湯気の立つレモンティーに、息吹きかけながら飲む。美味しいけど、熱いわぁ…。
「仕事で腰痛ベルト使ってたでしょ」
不意な質問。何の意味があって?
「…何故わかるんですか?」
「わかりますよ!腰、全然ブレてなかったし、どっしり安定してました」
「えっ…腰…?」
見てたの⁈
「まるでサポーターかベルトしてるみたいに、ピシッと真っ直ぐでした」
「あははは…」
小野山さんの姿勢見て、思わず笑った。そっちこそ、私以上に背中真っ直ぐじゃん!
「お互い様でしょ?小野山さんだって、相当背筋伸びてますよ。さすが警察の方ですね」
「しーっ!下手にその名前出さないで!世間は結構敏感なんです!」
それに今日はプライベートですからって…面白い。焦ってる。
「どうもすみません…」
でも、先に仕事の話振ったの、あなたですよ。
(まぁ私のしてた仕事は、社会的にはあまり人に影響与えないけどね…)
「前島さん、きっとすぐ一人で滑れるようになりますよ。何回か通ったら」
一緒にどうです?って…お誘いですか?
「いえ…とりあえず今日だけで。思った以上に足疲れたので、しばらく筋肉痛になりそうです」
年だよね。足腰に来るなんて。
「じゃあまた機会があれば。ところで、他のアトラクション何処か行きますか?」
折角来たんだし、スケートだけじゃ勿体無いから…って。確かにね。
パラパラ地図広げて確認。
「私、ここに来たの中学以来で、二十年ぶりなんですよ。アトラクションも大分変わってますね…あっ、これ懐かし…」
差した指先見て、小野山さん、顔色変わった。
「これ…急降下するやつですよ…」
「そうそう!二十年前出来たばかりで大人気で、結局乗れなかった思い出があるんです。

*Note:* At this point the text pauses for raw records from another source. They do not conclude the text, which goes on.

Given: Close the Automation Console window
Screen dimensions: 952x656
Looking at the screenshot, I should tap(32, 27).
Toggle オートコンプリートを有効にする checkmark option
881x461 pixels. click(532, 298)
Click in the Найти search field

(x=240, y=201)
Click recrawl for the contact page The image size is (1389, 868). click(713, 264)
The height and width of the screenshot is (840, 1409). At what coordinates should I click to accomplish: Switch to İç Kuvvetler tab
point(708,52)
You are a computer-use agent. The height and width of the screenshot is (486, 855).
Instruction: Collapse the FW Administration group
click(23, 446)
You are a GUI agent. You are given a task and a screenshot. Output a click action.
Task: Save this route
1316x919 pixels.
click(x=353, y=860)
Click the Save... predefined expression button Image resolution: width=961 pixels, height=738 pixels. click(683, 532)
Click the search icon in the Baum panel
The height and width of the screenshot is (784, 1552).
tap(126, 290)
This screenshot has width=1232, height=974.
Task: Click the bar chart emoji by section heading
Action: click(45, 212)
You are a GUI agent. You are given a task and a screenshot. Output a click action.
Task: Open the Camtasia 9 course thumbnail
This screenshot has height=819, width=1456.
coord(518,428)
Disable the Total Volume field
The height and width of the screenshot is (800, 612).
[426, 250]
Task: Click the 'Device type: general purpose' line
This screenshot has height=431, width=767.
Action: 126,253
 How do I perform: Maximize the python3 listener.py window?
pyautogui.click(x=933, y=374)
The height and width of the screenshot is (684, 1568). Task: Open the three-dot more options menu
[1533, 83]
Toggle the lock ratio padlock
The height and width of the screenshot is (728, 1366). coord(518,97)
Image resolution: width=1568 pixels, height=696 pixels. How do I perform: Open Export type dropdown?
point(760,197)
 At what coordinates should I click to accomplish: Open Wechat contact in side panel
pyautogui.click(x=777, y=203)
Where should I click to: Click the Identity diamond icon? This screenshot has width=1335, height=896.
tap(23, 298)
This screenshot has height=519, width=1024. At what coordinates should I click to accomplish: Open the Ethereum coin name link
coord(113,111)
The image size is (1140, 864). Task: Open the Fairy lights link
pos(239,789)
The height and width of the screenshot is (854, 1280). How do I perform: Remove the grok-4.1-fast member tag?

今日乗ってみたいなぁ…」
内臓持ち上がるって話がホントかどうか確かめたいって話、小野山さん顔引きつらせて聞いてた。
「…でも、やっぱりやめよ。怖いから」
「ホッ…」
大きな溜め息。分かり易い人だな〜。
「じゃあこれ行きましょ!私大好きなんです!」
指先の位置変えた。
「ホラーハウスですか」
「これなら作り物しか出ないから怖くないでしょ?」
大体予想もつくし。
「いいですね、行きましょう」
ふふ。小野山さん、こっちは大丈夫なんだね。
でも間違っても、私が怖がったり、抱きついたりするの期待しない方がいいよ。だって私、こんなのに入ってキャーキャー言ったこと一度もないから。